Tutorial: Mondays 05:30 p.m. - 06:15 p.m.
Dr. WONG Yuk Ying
Medium of Instruction
(UGED3206 is double-coded with GDRS3011.)
In 21st century post-colonial Hong Kong, the preservation of ‘collective memory’ of this fast-changing city has become an everyday discourse. From award-winning movies, heart-warming testimonies, tabloid stories to Facebook groups and social campaigns, we have been consuming, constructing, and circulating narratives of ‘the past’. This act of remembering and exploring ‘our history’ questions a mainstream Hong Kong story of success demonstrated by economic development and material wealth, and attempts to identify discontinuities, gaps and silenced voices in the dominating narrative. It has also prompted reflections on the relation between narrative and identity — personal, collective, and spatial — in historical inquiry, and in what ways the writing of history has been shaped by disparate ideals, values, web of relations and power.

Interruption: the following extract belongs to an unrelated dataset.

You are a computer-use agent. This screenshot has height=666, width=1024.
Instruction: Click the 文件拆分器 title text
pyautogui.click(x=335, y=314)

This course will revisit Hong Kong’s history through the exploration of narratives documenting women, a group often made invisible in history writing, as social actors in the fabric of colonial Hong Kong. From elites’ households to textile factories, from rural villages, western-district brothels to mid-levels convents, schools and hospitals, women of different generations have worked as caregivers, breadwinners, pioneers, and educators while contesting the prescribed subordinate status as objects of exploitation in a patriarchal society. Drawing from a wide range of sources, including archival documents, published biographies, autobiographies, memoirs, family histories, school histories, and oral histories, this course will seek to introduce a multi-faceted history of colonial Hong Kong with women as the focus of inquiry. The discussion of women’s narratives will be situated in respective historical contexts linking the personal to social, political and economic changes in Hong Kong under colonial rule. It will also discuss the use of auto/biographies and oral histories as a methodology in historical research investigating the relations between memory, self and identity.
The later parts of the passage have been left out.